2.7k views Asked by At

I have some data that I'm modeling using restricted cubic splines. I'm using the rcs transformation function in the rms package to generate the transformed variables for a linear model. Here is an example using 5 knots.

library('rms')

my_df <- data.frame(
    y = -4 * -100:100 + -1.5 * (-100:100)**2 + 3 * (-100:100)**3 + rnorm(201, 0, 1e5),
    x = -100:100
)

mod <- lm(y ~ rcs(x, 5), data = my_df)

After I fit the data, I'd like to find the predicted y values for a specific domain of x values. Here is what I'm doing now:

new_data <- data.frame(x = -3:3)

predict(mod, newdata = new_data)

However, this generates a warning message:

Warning message:
In rcspline.eval(x, nk = nknots, inclx = TRUE, pc = pc, fractied = fractied) :
    5 knots requested with 7 unique values of x.  knots set to 5 interior values.

What does this mean, and what is going on? I expected that the knot locations should already be defined in mod, so I don't understand why it seems to be trying to find new knots for the seven x values that I give it.
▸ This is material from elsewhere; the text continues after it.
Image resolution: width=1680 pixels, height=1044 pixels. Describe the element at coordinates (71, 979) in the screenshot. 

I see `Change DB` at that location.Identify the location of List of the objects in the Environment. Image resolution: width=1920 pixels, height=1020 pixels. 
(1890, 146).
I can avoid the warning message by providing more x values in new_data, and just ignoring the ones I don't need, but I am concerned about what predict is actually doing.

2

There are 2 answers

1
Miff On BEST ANSWER

According to Hadley's comment on this question you shouldn't expect lm to work with rcs. A quick demonstration why there's a problem:

mod <- lm(y ~ rcs(x, 5), data = my_df)

new_data <- data.frame(x = -3:3)
new_data2 <- data.frame(x = -300:300/100)

plot(new_data2$x, predict(mod, newdata = new_data2), type='l')
lines(new_data$x,predict(mod, newdata = new_data), col='red')
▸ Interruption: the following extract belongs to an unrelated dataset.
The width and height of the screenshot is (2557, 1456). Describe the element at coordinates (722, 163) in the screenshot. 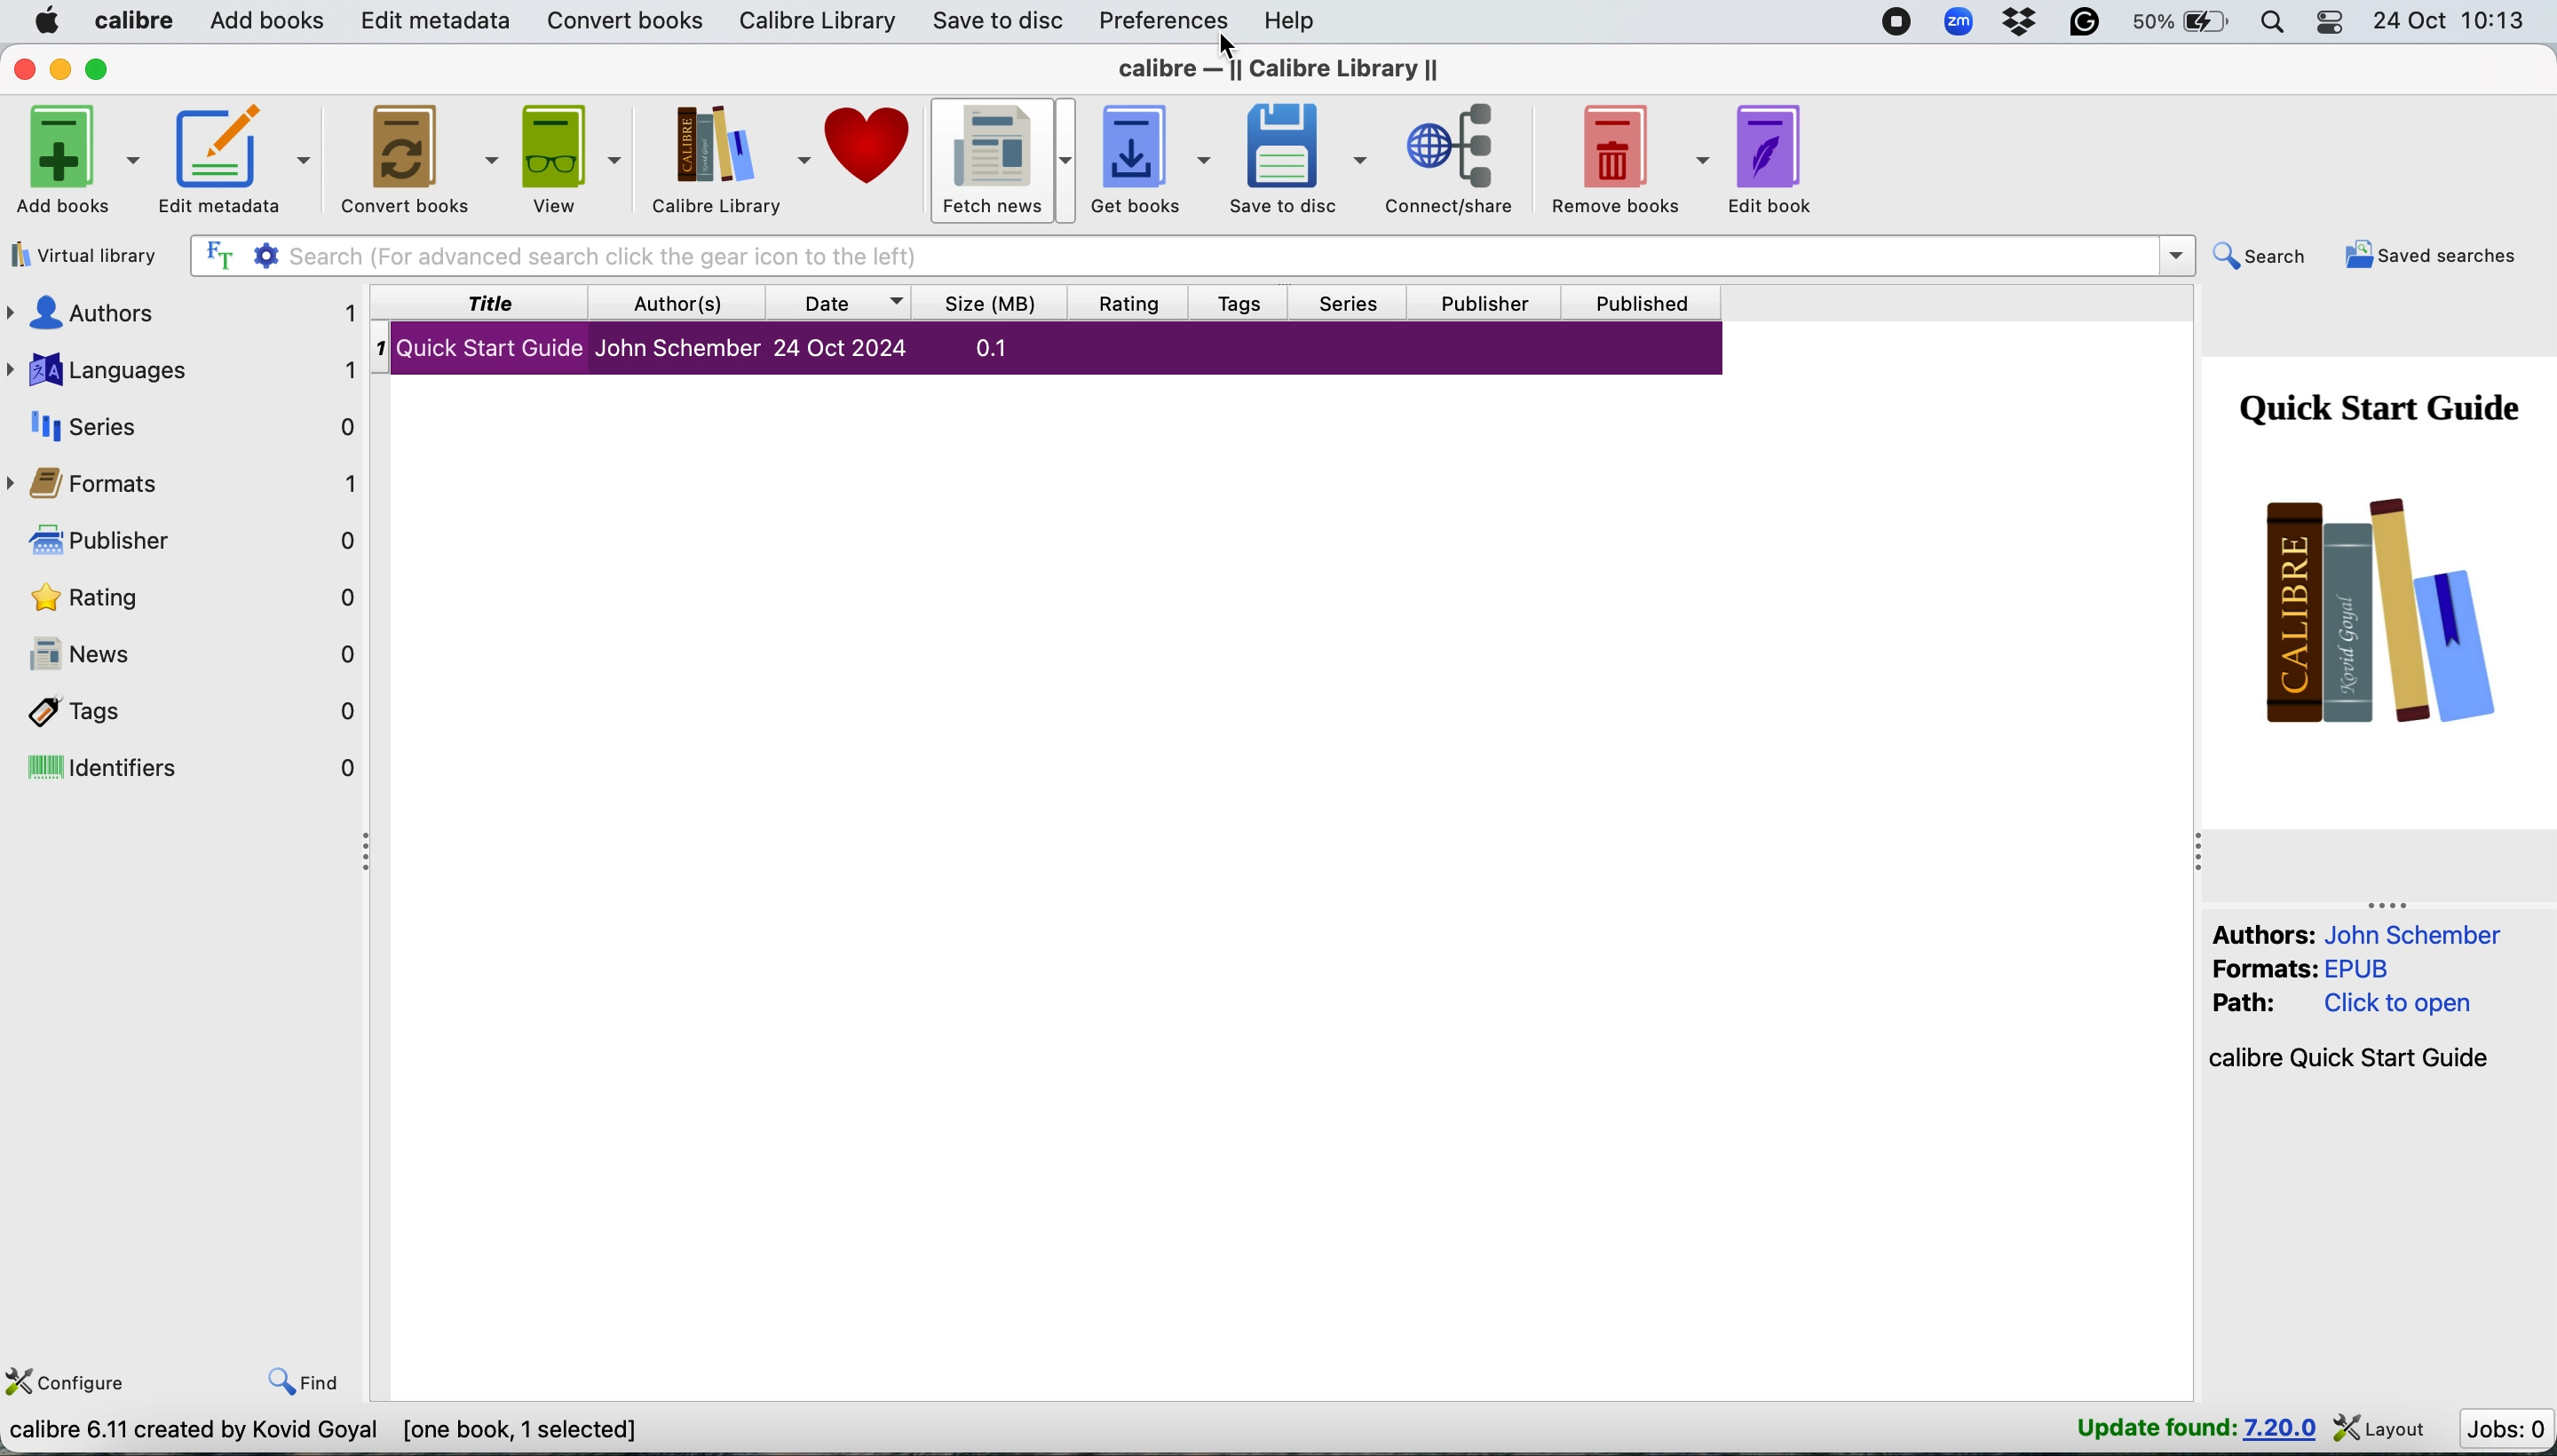

I see `calibre library` at that location.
Graph produced as code output

The predictions vary depending on the number of x-values, even for the same range, so definitely not a good idea to combine these functions.

0
Crt Ahlin On

I believe the predict function will look in the formula and replace the variables it finds there with the ones in the newdata. The trick is, the rcs function determines where the knots are based on the provided data (distribution of it). So if the data in new_data has a different distribution than data in my_df, the knots are going to be at different locations and it will change the curve. Anyway, fixating the knot locations fixes the problem.

To fixate the knot locations, you cant't use the rcs function, but the rcspline.eval function, that takes knot locations as an argument. You can use the same function to calculate where the knots "should" be. See code below.

Knots <- rcspline.eval(my_df$x, knots.only = TRUE) # returns only locations of knots
# see ??Hmisc::rcspline.eval for details of how it determines knot locations
mod2 <- lm(y ~ rcspline.eval(x, knots = Knots), data = my_df) # fit model
predict(mod2, newdata = new_data) # predict based on mod2 and new data

Since the mod2 formula contains the knot locations, the curve should be the same shape.